Task goal: Within the material below, transcribe exactly the lines from the one holding "Instruction: Click the blue" through the one holding "Screen dimensions: 2246x1380", keeping both ends and skipping the rest.

[[ Supplied data open ]]

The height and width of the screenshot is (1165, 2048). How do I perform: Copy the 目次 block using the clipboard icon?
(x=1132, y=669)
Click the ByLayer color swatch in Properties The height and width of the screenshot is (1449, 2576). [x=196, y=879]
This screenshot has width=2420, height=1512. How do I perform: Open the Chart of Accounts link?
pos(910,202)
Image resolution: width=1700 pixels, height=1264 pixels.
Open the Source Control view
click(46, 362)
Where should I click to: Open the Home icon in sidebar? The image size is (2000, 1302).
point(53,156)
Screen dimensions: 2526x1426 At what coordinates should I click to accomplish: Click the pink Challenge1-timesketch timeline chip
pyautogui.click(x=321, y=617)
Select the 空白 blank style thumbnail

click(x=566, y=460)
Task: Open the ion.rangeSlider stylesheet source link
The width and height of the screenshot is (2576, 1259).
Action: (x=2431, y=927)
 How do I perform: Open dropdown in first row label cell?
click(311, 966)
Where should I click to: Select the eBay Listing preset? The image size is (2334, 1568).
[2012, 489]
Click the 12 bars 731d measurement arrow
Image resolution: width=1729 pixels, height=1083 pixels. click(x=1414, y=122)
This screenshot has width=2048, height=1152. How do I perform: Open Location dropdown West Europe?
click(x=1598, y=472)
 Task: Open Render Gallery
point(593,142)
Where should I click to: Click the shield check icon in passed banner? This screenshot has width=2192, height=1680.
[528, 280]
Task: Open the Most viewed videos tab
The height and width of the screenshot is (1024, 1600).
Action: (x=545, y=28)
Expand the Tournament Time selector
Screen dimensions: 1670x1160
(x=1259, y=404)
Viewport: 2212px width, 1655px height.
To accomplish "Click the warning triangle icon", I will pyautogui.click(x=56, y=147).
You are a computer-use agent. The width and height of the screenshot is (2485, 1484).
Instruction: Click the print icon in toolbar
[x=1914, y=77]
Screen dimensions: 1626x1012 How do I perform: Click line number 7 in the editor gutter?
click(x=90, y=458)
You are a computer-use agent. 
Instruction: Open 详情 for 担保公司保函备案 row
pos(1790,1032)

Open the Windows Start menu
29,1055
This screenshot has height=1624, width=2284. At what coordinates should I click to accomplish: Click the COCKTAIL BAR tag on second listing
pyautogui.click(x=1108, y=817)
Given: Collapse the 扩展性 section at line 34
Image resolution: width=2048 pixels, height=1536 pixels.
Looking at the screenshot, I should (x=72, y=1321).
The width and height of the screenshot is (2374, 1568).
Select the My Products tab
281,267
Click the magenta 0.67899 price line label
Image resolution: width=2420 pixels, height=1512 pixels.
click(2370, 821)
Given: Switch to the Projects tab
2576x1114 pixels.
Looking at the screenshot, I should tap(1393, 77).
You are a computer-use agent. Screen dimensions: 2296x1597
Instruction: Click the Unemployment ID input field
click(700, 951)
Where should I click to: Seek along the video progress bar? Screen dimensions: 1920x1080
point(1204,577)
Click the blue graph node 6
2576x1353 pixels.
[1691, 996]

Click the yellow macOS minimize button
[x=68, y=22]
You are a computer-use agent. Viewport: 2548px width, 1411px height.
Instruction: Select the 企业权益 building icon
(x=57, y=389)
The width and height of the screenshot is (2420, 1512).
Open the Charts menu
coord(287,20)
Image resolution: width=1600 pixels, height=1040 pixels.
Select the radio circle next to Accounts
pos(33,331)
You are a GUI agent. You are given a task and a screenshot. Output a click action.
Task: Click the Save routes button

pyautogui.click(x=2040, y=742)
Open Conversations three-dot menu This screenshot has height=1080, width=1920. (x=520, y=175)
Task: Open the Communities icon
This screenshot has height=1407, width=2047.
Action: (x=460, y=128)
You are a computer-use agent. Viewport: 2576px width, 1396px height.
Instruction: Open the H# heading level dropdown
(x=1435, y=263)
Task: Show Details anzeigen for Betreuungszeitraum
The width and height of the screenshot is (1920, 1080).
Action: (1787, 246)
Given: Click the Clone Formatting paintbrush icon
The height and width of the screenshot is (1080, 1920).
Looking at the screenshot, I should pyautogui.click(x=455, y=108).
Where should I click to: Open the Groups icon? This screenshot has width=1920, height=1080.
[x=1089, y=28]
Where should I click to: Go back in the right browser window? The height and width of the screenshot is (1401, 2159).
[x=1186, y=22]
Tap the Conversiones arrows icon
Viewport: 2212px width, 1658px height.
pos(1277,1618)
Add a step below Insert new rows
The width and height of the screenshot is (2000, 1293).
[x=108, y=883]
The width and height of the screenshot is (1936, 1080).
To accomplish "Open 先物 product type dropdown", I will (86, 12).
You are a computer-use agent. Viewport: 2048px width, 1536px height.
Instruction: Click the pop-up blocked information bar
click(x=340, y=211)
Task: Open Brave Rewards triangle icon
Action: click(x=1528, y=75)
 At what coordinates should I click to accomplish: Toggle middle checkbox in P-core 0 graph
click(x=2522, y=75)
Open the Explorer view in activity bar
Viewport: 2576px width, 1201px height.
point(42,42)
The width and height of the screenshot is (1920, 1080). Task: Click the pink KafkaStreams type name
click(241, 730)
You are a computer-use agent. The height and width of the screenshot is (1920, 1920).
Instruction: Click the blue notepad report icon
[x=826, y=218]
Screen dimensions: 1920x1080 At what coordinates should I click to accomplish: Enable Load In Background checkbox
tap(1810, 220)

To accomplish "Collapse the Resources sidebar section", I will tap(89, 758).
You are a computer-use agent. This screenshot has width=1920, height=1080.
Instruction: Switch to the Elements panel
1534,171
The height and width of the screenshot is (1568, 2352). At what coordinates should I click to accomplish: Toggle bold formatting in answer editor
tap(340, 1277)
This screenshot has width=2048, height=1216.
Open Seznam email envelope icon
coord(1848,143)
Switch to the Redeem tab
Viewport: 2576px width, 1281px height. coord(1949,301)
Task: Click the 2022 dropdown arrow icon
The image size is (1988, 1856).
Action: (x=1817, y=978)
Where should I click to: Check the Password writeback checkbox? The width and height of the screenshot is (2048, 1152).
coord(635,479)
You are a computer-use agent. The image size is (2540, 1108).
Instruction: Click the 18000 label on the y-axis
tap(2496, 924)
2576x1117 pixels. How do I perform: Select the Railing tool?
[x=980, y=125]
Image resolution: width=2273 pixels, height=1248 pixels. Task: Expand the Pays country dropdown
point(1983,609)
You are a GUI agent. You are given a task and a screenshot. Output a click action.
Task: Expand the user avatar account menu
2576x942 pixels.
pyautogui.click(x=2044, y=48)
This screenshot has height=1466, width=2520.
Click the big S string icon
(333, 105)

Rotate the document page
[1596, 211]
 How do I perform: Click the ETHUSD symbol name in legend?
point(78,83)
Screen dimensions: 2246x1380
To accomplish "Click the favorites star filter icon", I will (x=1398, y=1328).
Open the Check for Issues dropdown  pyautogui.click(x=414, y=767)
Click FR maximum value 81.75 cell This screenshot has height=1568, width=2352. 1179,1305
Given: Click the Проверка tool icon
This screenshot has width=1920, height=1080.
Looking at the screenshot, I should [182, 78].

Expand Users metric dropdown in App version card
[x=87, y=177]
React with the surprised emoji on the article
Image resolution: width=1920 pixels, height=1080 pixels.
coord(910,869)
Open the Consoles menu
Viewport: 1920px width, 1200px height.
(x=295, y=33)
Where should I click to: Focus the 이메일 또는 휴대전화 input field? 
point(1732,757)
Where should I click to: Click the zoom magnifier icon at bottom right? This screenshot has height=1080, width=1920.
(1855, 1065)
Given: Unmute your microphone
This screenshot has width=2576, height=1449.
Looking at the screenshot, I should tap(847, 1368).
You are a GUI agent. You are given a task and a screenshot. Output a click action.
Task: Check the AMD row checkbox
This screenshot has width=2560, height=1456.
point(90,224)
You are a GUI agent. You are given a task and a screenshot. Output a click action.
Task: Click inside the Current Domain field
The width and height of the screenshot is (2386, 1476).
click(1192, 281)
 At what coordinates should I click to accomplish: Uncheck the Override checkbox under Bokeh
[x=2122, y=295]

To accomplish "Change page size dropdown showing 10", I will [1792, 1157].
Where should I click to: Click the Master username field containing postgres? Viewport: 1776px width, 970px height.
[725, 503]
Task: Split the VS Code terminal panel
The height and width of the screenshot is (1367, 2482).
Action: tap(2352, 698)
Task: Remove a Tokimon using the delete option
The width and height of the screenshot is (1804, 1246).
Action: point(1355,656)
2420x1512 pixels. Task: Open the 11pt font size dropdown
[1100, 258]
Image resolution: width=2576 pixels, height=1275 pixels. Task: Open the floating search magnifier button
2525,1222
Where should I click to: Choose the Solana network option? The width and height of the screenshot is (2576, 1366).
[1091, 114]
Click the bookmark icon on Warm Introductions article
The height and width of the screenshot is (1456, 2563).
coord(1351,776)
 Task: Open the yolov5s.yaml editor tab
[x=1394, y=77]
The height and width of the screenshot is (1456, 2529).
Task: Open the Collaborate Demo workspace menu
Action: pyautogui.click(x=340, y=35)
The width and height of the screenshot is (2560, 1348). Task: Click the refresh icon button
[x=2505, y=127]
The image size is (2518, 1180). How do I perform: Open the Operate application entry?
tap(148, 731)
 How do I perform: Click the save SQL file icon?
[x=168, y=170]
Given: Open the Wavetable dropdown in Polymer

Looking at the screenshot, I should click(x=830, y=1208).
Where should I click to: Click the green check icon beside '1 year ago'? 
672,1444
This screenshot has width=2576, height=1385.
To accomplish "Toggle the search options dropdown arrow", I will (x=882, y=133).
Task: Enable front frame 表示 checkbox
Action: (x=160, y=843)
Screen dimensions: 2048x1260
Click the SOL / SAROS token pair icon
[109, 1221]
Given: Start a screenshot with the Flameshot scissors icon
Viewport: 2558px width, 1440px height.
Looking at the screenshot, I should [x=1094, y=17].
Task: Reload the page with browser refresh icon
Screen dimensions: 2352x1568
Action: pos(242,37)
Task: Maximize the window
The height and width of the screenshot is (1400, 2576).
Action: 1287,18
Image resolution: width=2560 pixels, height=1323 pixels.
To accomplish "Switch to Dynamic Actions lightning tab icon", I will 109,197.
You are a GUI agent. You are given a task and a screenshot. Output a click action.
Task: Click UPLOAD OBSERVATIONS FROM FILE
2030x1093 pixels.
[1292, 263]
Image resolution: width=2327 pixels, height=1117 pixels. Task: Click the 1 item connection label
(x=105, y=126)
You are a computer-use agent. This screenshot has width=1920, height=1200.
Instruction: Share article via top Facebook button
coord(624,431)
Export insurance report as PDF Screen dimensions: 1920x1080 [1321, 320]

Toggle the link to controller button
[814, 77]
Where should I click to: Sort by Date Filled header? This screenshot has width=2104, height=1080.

[[ Supplied data closed ]]

Solution to this problem:
Instruction: Click the blue notepad report icon
[x=826, y=218]
Screen dimensions: 1920x1080 At what coordinates should I click to accomplish: Enable Load In Background checkbox
tap(1810, 220)

To accomplish "Collapse the Resources sidebar section", I will tap(89, 758).
You are a computer-use agent. This screenshot has width=1920, height=1080.
Instruction: Switch to the Elements panel
1534,171
The height and width of the screenshot is (1568, 2352). At what coordinates should I click to accomplish: Toggle bold formatting in answer editor
tap(340, 1277)
This screenshot has width=2048, height=1216.
Open Seznam email envelope icon
coord(1848,143)
Switch to the Redeem tab
Viewport: 2576px width, 1281px height. coord(1949,301)
Task: Click the 2022 dropdown arrow icon
The image size is (1988, 1856).
Action: (x=1817, y=978)
Where should I click to: Check the Password writeback checkbox? The width and height of the screenshot is (2048, 1152).
coord(635,479)
You are a computer-use agent. The image size is (2540, 1108).
Instruction: Click the 18000 label on the y-axis
tap(2496, 924)
2576x1117 pixels. How do I perform: Select the Railing tool?
[x=980, y=125]
Image resolution: width=2273 pixels, height=1248 pixels. Task: Expand the Pays country dropdown
point(1983,609)
You are a GUI agent. You are given a task and a screenshot. Output a click action.
Task: Expand the user avatar account menu
2576x942 pixels.
pyautogui.click(x=2044, y=48)
This screenshot has height=1466, width=2520.
Click the big S string icon
(333, 105)

Rotate the document page
[1596, 211]
 How do I perform: Click the ETHUSD symbol name in legend?
point(78,83)
Screen dimensions: 2246x1380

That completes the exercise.